Aunque difiere de él en la manera de hacerlo, Lucian Freud comparte con Francis Bacon su interés por la representación de la soledad de la existencia humana a través de un mismo motivo: el cuerpo humano. Ambos artistas, formados en el clima intelectual existencialista de la Europa de entreguerras, utilizaron su pintura para reflexionar —de forma bastante violenta— sobre la humanidad enajenada y atormentada. Sin embargo, mientras Bacon sometía a sus personajes a una metamorfosis formal que les llenaba de magulladuras, Freud siempre se mantuvo dentro de los cánones tradicionales de la figura humana.
En este perturbador Gran interior. Paddington, de 1968-1969, Freud nos representa una escena de encuadre cinematográfico y perspectiva ascendente que se desarrolla en el interior de su propio taller londinense. El cuerpo semidesnudo de su hija Ib, con una expresión de infinita tristeza, tumbada en el suelo, dormida o con gesto de adormecida y vestida tan sólo con una camiseta blanca que se levanta por encima de la cintura junto a una gran maceta con un enorme tilo.
Para pintar esta obra, Freud eligió tan meticulosamente como siempre la colocación de su caballete para contemplar la escena desde un ángulo forzado y poder captarla a vista de pájaro. La sensación de desasosiego en el espectador es brutal.

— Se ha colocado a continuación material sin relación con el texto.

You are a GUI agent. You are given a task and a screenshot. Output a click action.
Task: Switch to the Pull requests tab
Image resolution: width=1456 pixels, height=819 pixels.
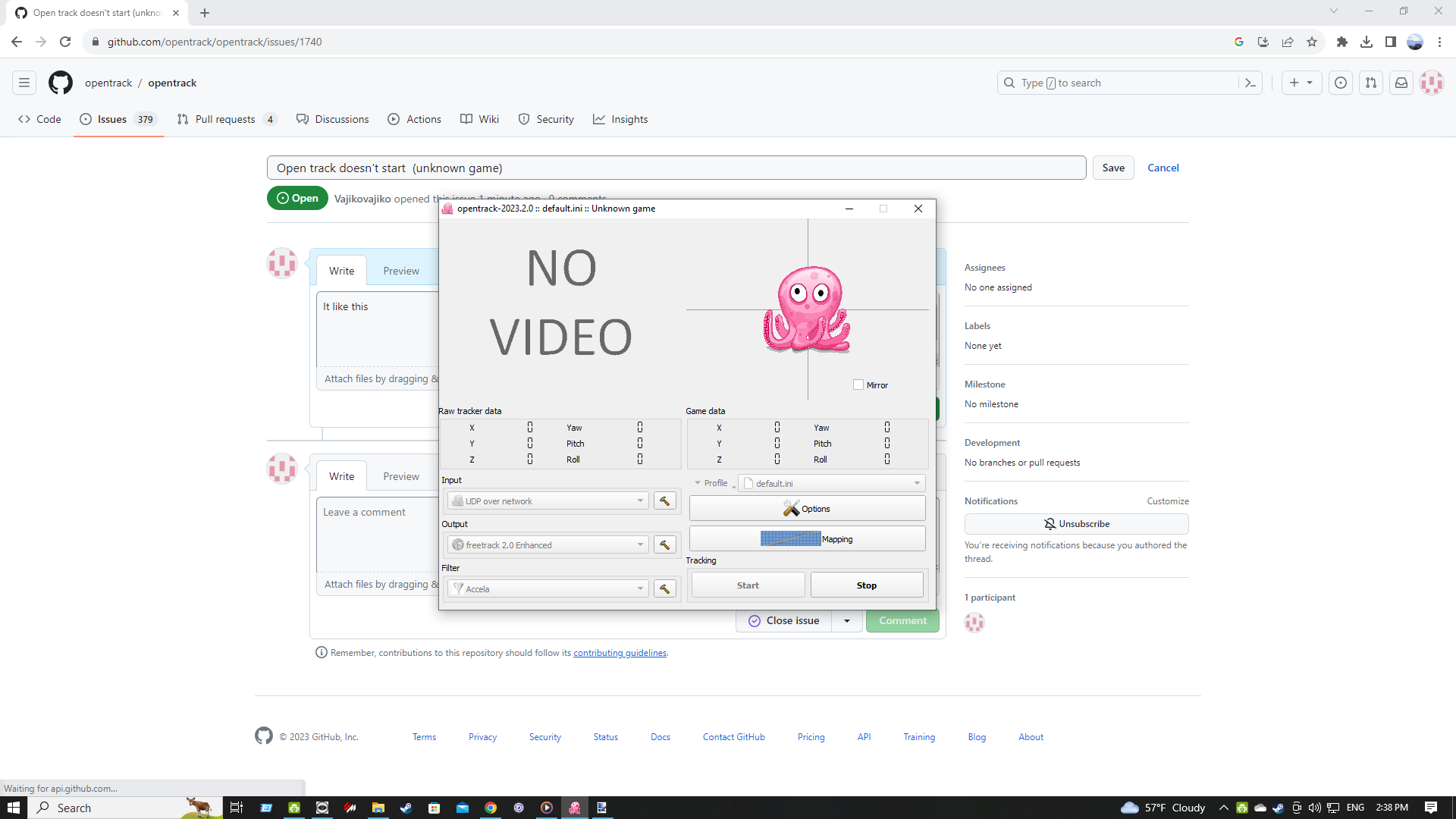click(225, 120)
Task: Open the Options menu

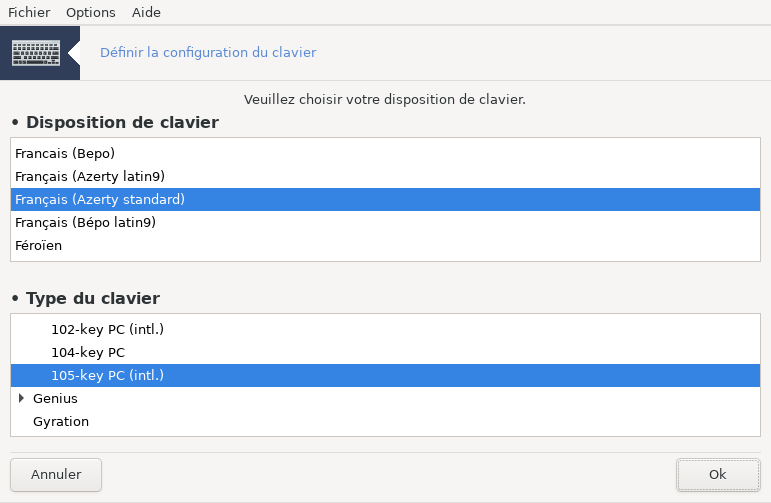Action: pyautogui.click(x=90, y=13)
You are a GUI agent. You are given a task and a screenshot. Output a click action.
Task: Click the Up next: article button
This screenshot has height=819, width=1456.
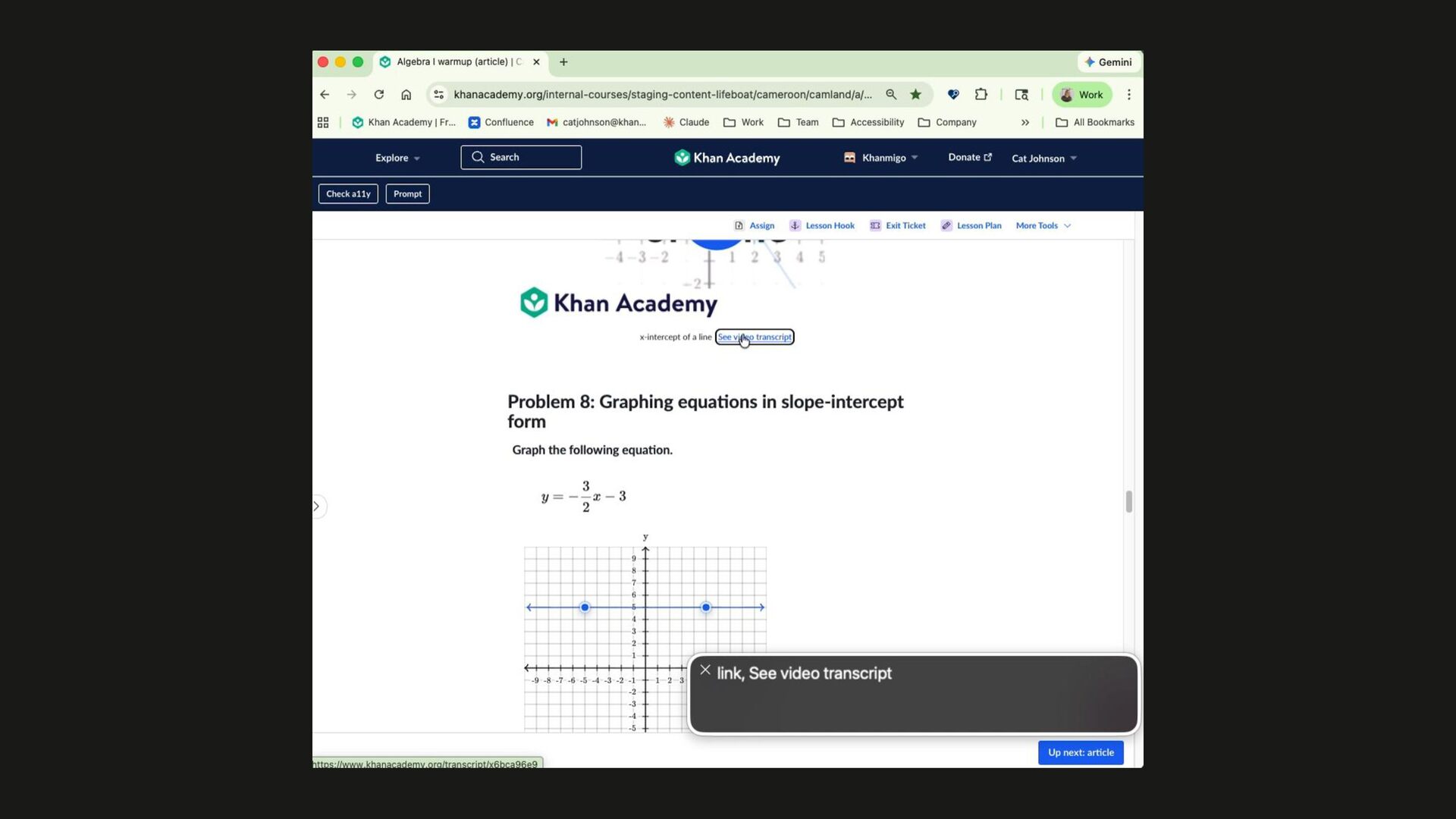(1081, 752)
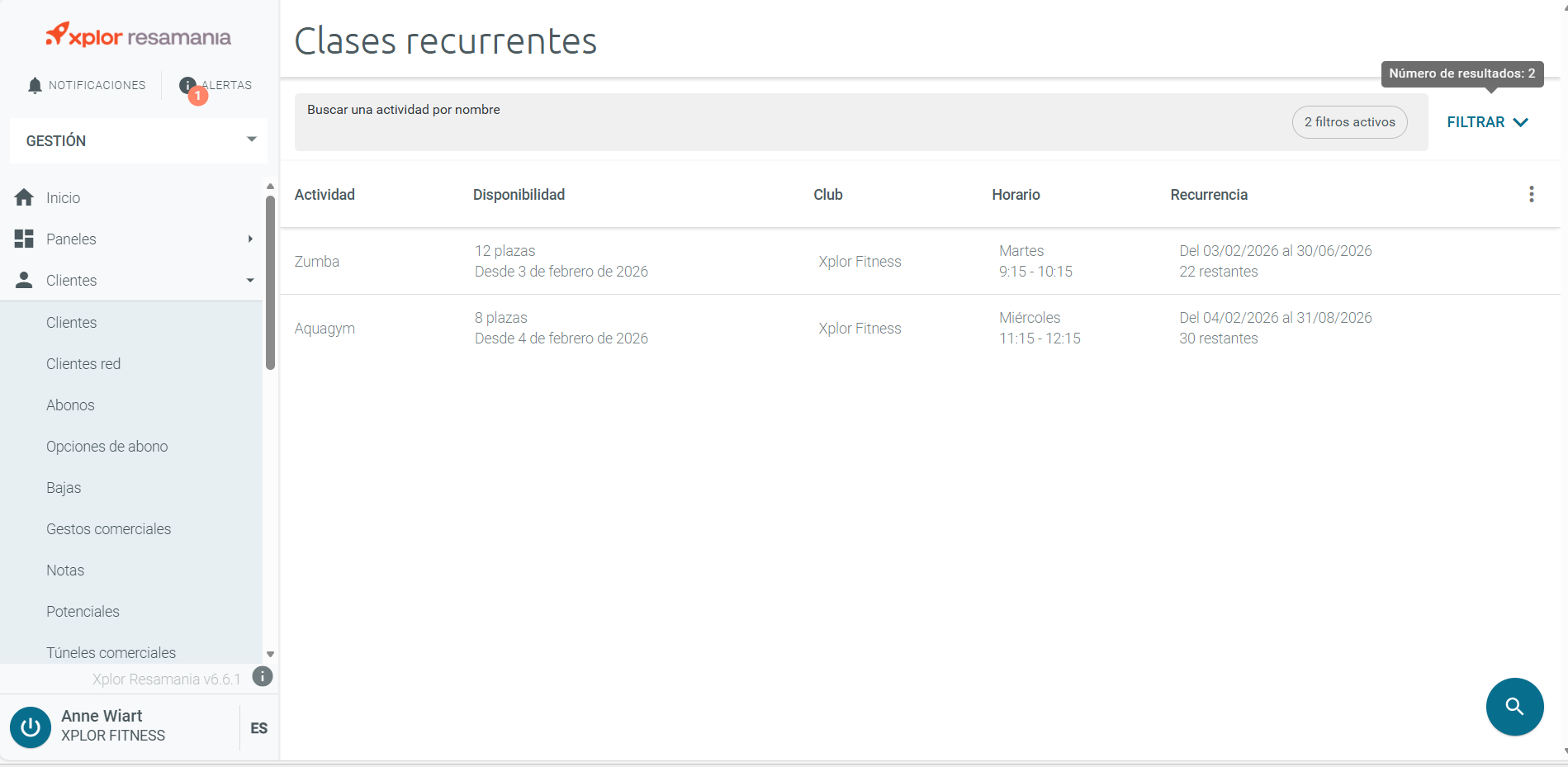Open the version info icon
Screen dimensions: 1568x767
[x=263, y=677]
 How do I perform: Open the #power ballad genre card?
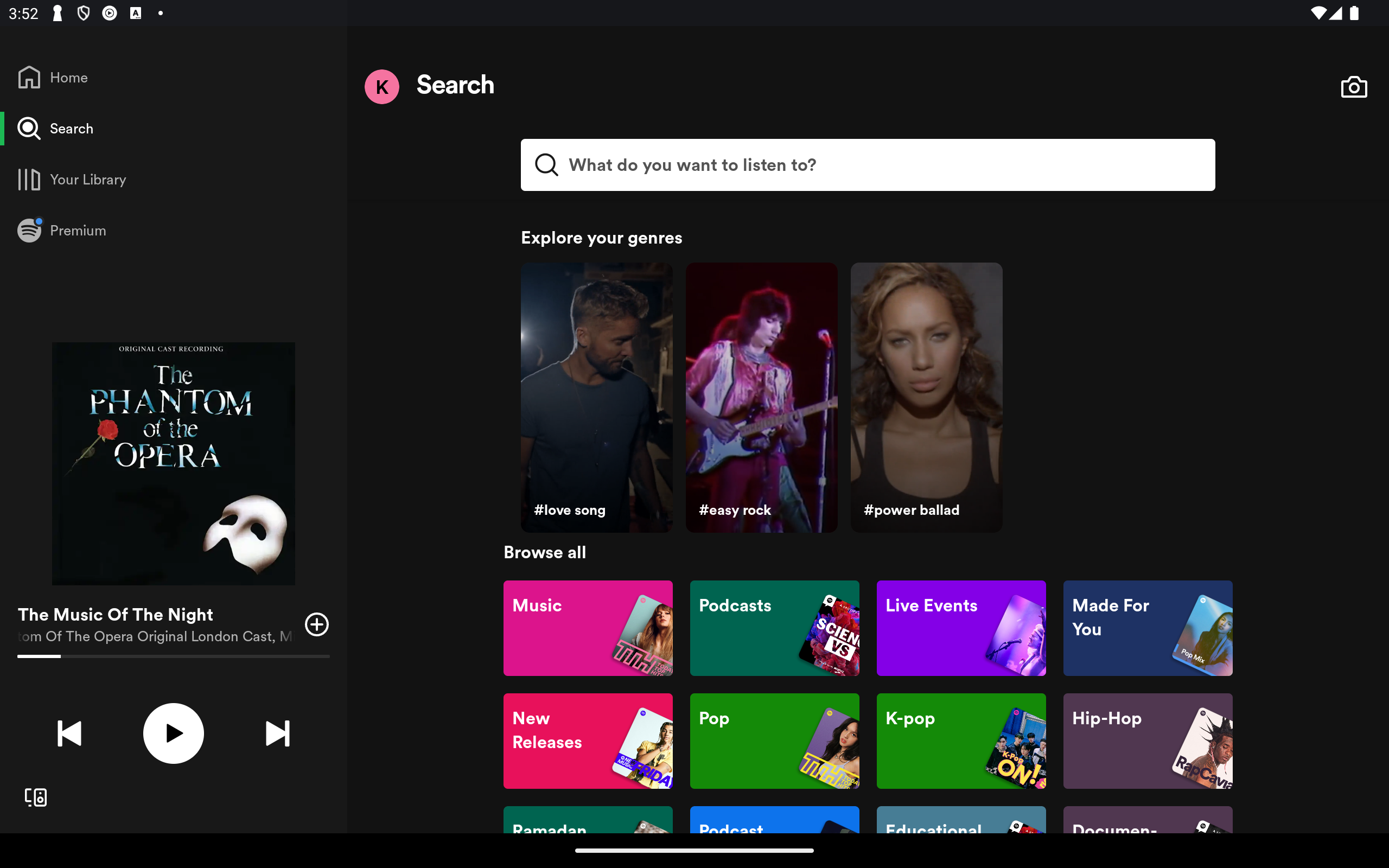pyautogui.click(x=926, y=397)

Freud ha pintado cada hoja del tilo como un elemento único, las ha individualizado al máximo por su grado de color, luz, sombra, aspecto o posición; lo que nos revela la gran capacidad de observación que poseía el pintor.
El realismo y la gran minuciosidad con la que ha pintado las hojas del tilo, mediante pinceladas suaves y poco cargadas de pigmento; y el abrigo colgado de una percha en la pared, tan duro en sus pliegues que parece acartonado, contrastan con el tratamiento que ha concedido al cuerpo de la niña y al suelo, donde se puede apreciar que las pinceladas han sido aplicadas con mayor rapidez y con mayor densidad pictórica.
En el cuadro que ahora nos ocupa, Freud ha retratado la pura inocencia de una niña, y como inocente también se presenta algo atemorizada. Ese temor se traduce en cierta rigidez de la pose, en la torsión de su cuerpo por la cadera, de tal manera que nos muestra la parte superior del tronco de frente y las piernas, plegadas, de lado.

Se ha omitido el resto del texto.